Abnormal Motor Field Current Level

Detecting an Abnormal Motor Field Current Level

Motor field current are typically adjusted at a 100 % of the motor field current rating to maximize the available motor torque. Shifts or drifts in the field level can   hinder  the performance of the machine, particularly during accel where motors are most solicited and could lead to motor damage if outside of tolerances.

Such issues can result from defects in the drive field control card or a faulty field measurement by the drive. While legacy analog drives are more at risk of developing these problems, modern digital drives incorporate features which expose different risks such as auto calibration of analog inputs which can equally result in faulty feedbacks in the drive.    

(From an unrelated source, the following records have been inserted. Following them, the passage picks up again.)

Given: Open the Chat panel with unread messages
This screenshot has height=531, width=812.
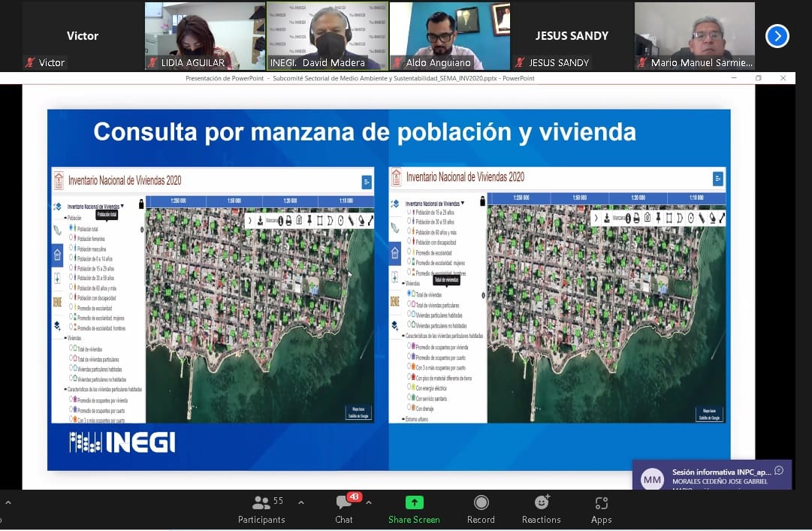Looking at the screenshot, I should click(344, 508).
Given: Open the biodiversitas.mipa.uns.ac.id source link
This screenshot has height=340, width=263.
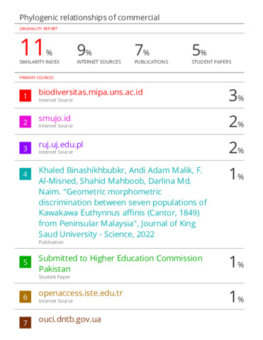Looking at the screenshot, I should point(91,92).
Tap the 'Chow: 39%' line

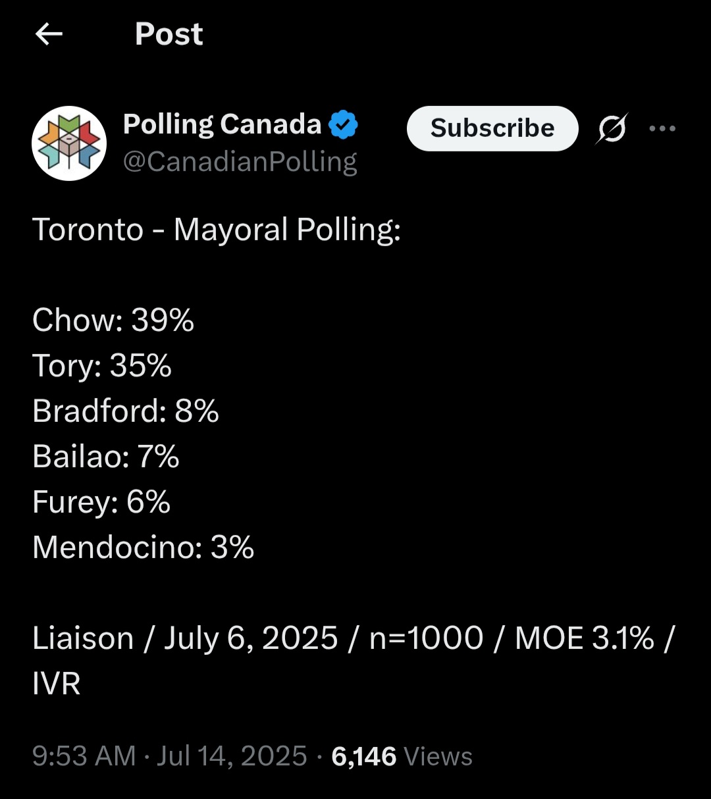113,321
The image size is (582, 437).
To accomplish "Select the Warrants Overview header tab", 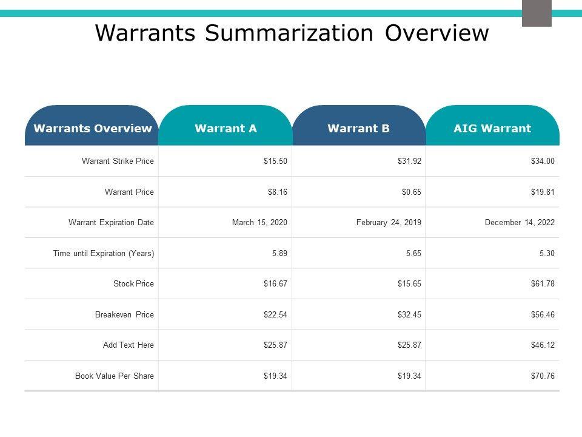I will [x=92, y=128].
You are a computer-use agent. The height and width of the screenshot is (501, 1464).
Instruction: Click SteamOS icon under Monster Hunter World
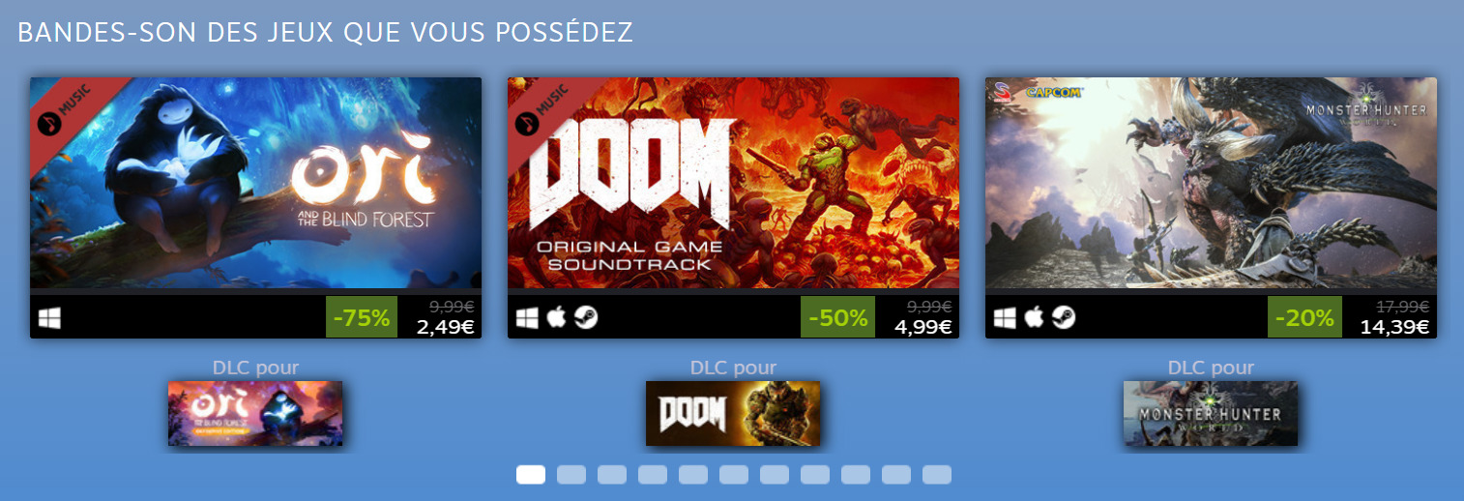click(1063, 317)
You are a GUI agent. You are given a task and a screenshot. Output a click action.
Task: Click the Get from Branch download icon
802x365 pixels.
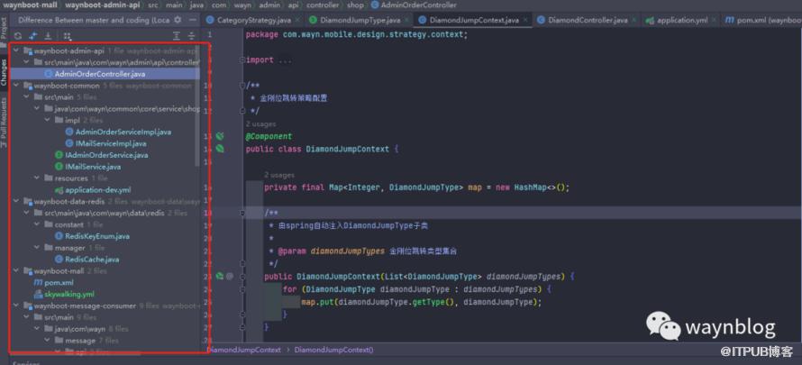click(x=48, y=35)
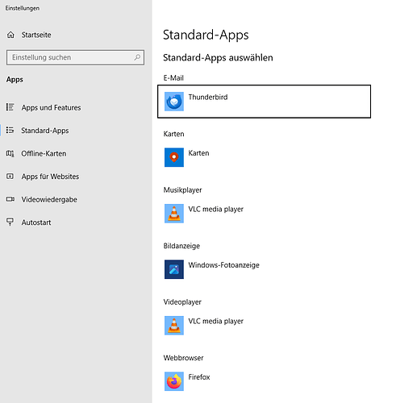This screenshot has height=403, width=396.
Task: Click the VLC cone icon under Videoplayer
Action: [174, 326]
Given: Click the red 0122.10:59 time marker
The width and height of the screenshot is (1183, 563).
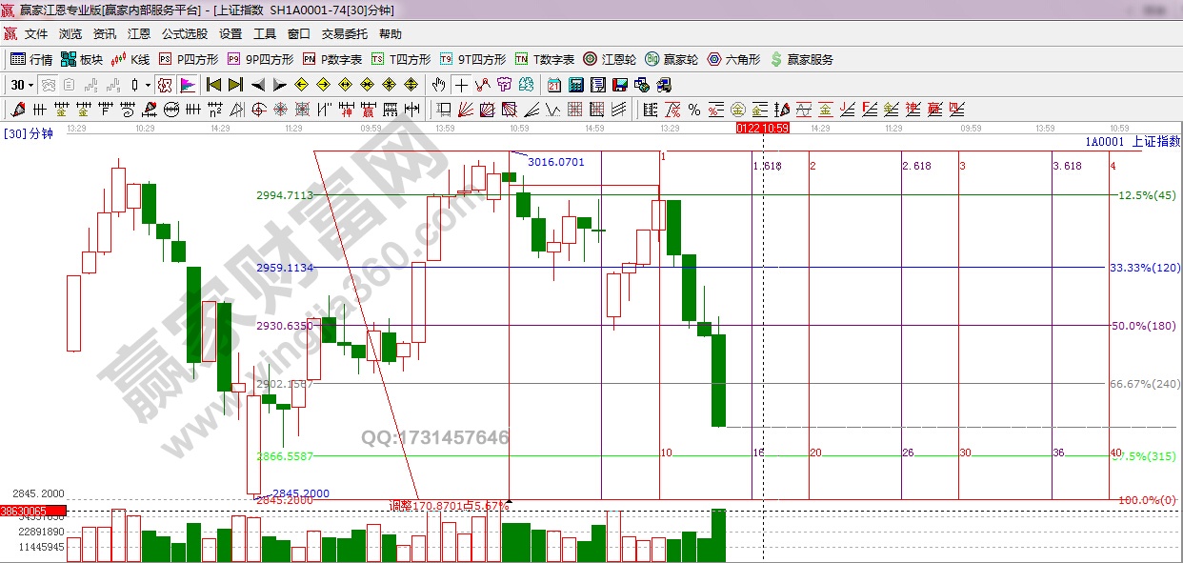Looking at the screenshot, I should point(762,128).
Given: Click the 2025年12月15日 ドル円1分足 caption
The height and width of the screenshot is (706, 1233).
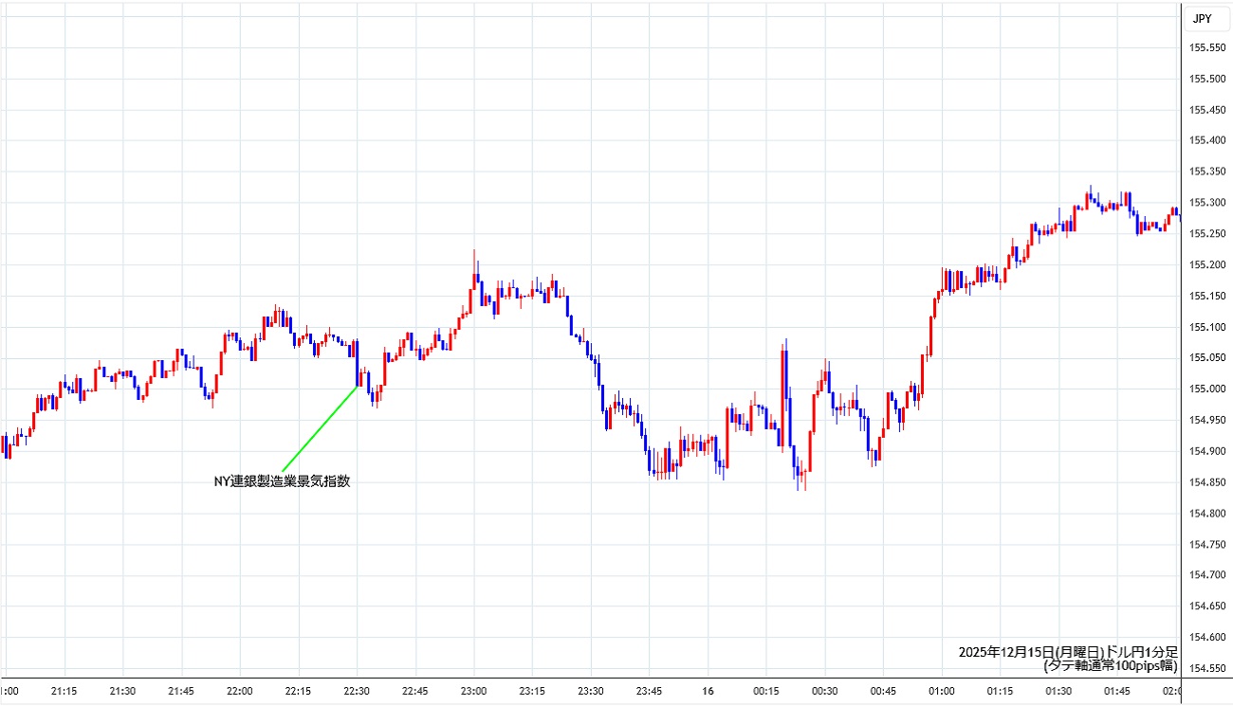Looking at the screenshot, I should [1068, 652].
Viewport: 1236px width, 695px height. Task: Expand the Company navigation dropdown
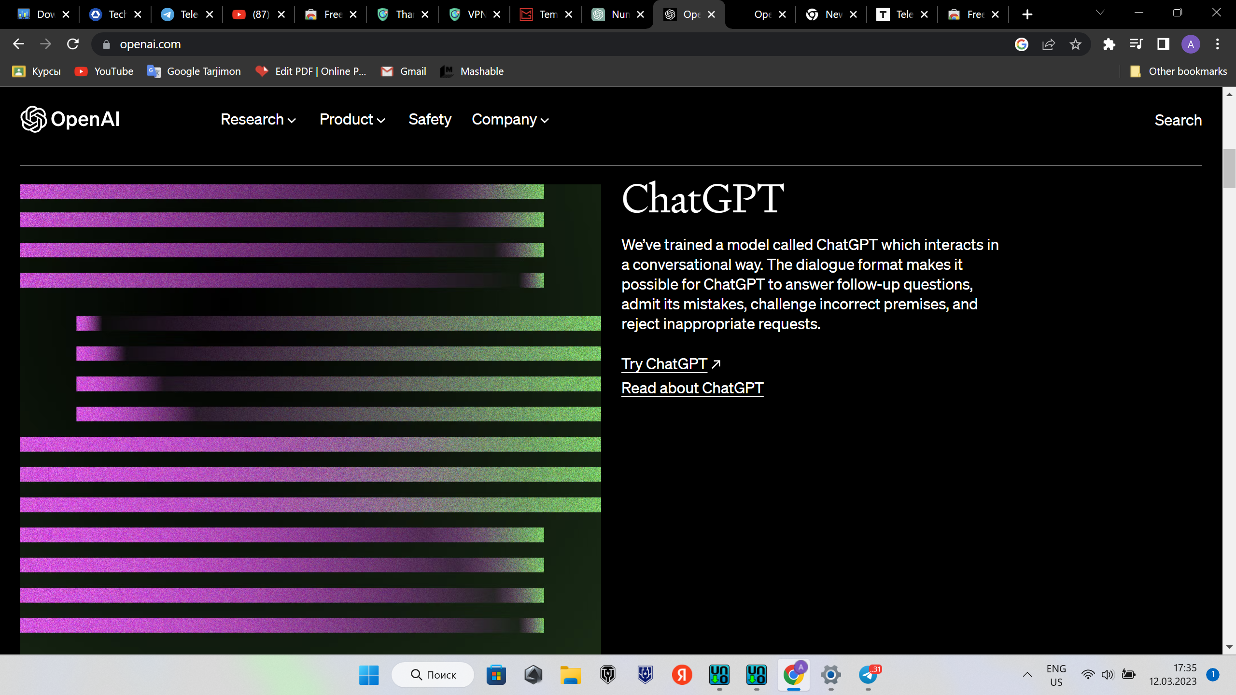[x=509, y=119]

Following a short shutdown on one of our clients’ tissue machine,  the drives were re-energized and the machine was restarted.

Behind the scenes, the drive firmware is designed to initiate a recalibration of all the drive analog inputs when drives are energized. Only this time, in the wire drive the field feedback signal was misread during the calibration sequence which threw off the calibration of the field feedback signal in the drive.

By having this machine under constant surveillance through the 90 kpis we calculate every hour, our specialists were alerted of this issue. Alarms were indicating that the motor field level was above the motor rating and the temperature had risen to a critical level at 137 C (279 F).

Our Intervention

We called the mill to alert of this issue to take action before the motor field over temperature results in permanent motor damage which would lead to major downtime. A detailed report followed.

Cycling the power on the wire drive resolved the issue, bringing the field and motor temperature within acceptable levels. Further investigation led us to identify that a drive firmware update is available which provides the possibility of only running the auto calibration on-demand.


Early detection of this issue prevented motor damage which would have resulted in significant production losses by the time a new motor was located and installed.